PLAYERS' POWER PLAY: In N.Y., Larry Brooks wrote the players represent the "lone party to have offered concessions," but the responsibility falls on the NHLPA "to attempt to advance the stalled process, and that entails submitting a revised proposal to the league that will place owners' commissioner Gary Bettman on the defensive when and if he refuses to consider it." That means the NHLPA "is going to have to submit a long-term proposal under which the players’ share eventually decreases to the same 49-51 percent band the NBA players accepted last season if the NHL guarantees all existing contracts through their entirety at an escrow rate capped at no more than five percent and the systems issues are not overhauled." Brooks: "If good faith existed here, now would be the time for Don Fehr ... and the NHLPA to make the proposal that could save the 82-game schedule." But "it doesn’t." This is a "fast-track lockout with ... a drop-dead date already established by the Boardroom powers-that-be that could be as early as Thanksgiving" (N.Y. POST, 9/30).

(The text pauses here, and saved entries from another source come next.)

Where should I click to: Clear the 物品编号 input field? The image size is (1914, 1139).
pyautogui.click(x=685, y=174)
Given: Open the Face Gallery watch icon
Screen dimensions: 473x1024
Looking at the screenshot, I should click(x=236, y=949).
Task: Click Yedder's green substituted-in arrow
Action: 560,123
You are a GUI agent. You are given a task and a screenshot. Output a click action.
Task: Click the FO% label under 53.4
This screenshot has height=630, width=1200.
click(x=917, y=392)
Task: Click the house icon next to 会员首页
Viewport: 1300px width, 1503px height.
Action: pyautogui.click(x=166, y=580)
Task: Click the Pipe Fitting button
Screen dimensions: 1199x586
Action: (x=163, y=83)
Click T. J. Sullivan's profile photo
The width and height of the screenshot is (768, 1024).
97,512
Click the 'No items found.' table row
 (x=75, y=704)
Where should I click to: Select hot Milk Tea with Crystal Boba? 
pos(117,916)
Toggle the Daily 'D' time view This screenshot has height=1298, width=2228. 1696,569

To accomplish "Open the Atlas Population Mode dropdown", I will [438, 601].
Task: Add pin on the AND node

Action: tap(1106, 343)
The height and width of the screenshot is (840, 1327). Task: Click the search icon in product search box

IT HURTS ME TOO: In Tampa, Damian Cristodero wrote the holdup is perhaps because "neither side has felt real economic pain." Players "in a few weeks will get checks from the NHL equal to between 8 and 8.5 percent of last season's salaries." Players had 8.5% placed in escrow to "assure that as a whole, they did not make more than 57 percent of league revenue." Most of that money "is being returned." Signing bonuses "also must be paid, and injured players not cleared to play get their salaries whether the season is lost or not." Payments to satisfy contract buyouts "also are guaranteed." As for owners, it is "believed several will see a better bottom line if their troubled franchises don't have to pay player salaries." And the $200M "still being paid by NBC for TV rights is a nice cushion" (TAMPA BAY TIMES, 9/30). In Boston, Fluto Shinzawa wrote when players begin missing paychecks, "we might see some grumbling among the rank-and-file." The stars "make money from endorsement deals." But for "most players, their NHL salaries are their primary source of income" (BOSTON GLOBE, 9/30).

THE IRON FIST? In N.Y., Jeff Klein wrote Bettman is "definitely running the show." Critics "may point to the three lockouts that have happened under his leadership," but team owners "look at the bottom line and marvel at the job he has done." Bettman is "the undisputed captain of his team, ready to be as rough in the corners as he needs to be to win." He "may be up against another master negotiator in Fehr, but still, it would be hard not to bet on Bettman" (N.Y. TIMES, 9/30). In Detroit, Gregg Krupa wrote, "What encourages the owners and Bettman is the players have little power." Fans "never will undertake what the owners and Bettman long ago deserved: a boycott." Krupa wrote, "That theater of war allows the owners and Bettman to play the players and fans for patsies, and, other than their manifest incompetence, it is why they feel no need to approach the players with the merest tinge of cooperation or to consider the fans, at all" (DETROIT NEWS, 9/29).

FRUSTRATED INCORPORATED: In Ottawa, Tim Baines cited a poll as indicating that NHL fans "are mad as hell ... and apparently not going to take it anymore." More than 12,000 fans responded to the poll and "nearly 62% said they have had enough of this drama and will watch less hockey when the players return to the ice" (OTTAWA SUN, 9/29). Meanwhile,'s Craig Custance noted Devils RW Krys Barch "strung together a 26-post-long Twitter message on his thoughts regarding the NHL’s lockout." Fueled by the "uncertainty of the future and a few drinks by a fire, Barch spilled the insights of the everyman NHL player" (, 9/30).

FIVE RING CIRCUS: The AP's Jim Armstrong reported the Int'l Ice Hockey Federation is "operating on the assumption that NHL players will take part in the 2014 Sochi Olympics." IIHF President Rene Fasel on Friday said, "We've prepared everything with the idea that NHL players will be there. We've decided about the format and expect them to be there." Bettman "has said no decision is imminent about possibly shutting down for two weeks to accommodate an Olympics in which some games would be played in the middle of the night in North America, thus affecting TV viewership and interest" (AP, 9/28).